Servigny, curieux de savoir quelles étaient les raisons qui allaient être alléguées par Salvador pour justifier les fautes ou plutôt les crimes de sa vie passée, fit un signe affirmatif.

Salvador prit un air de componction, et après s'être recueilli quelques instants, il raconta à Servigny une histoire à peu près semblable à celle qu'il avait fabriquée pour le docteur Mathéo, histoire assez vraisemblable, si nos lecteurs s'en souviennent, que Servigny plus que tout autre individu devait facilement croire, et qui se termina par ces paroles: Vous voyez, M. Servigny, par mon exemple, par le vôtre même, qu'après avoir commis de grandes fautes il est encore permis de rentrer dans la bonne voie.

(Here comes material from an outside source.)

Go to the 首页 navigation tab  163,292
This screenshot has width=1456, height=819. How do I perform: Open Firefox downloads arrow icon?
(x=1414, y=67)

La bonne et franche nature de Servigny le rendait incapable de croire qu'il fût possible à une créature humaine de feindre avec autant d'habileté et de hardiesse que le faisait Salvador, des sentiments qui ne seraient pas les siens, aussi après avoir attentivement écouté le marquis de Pourrières, il lui tendit la main et lui dit: Je vous crois, M. de Pourrières, (ce nom est désormais le seul que vous entendrez sortir de ma bouche); j'ai besoin de vous croire; le bonheur de ma femme est aussi nécessaire au mien que l'air que je respire, et je sais qu'elle serait malheureuse si son amie l'était.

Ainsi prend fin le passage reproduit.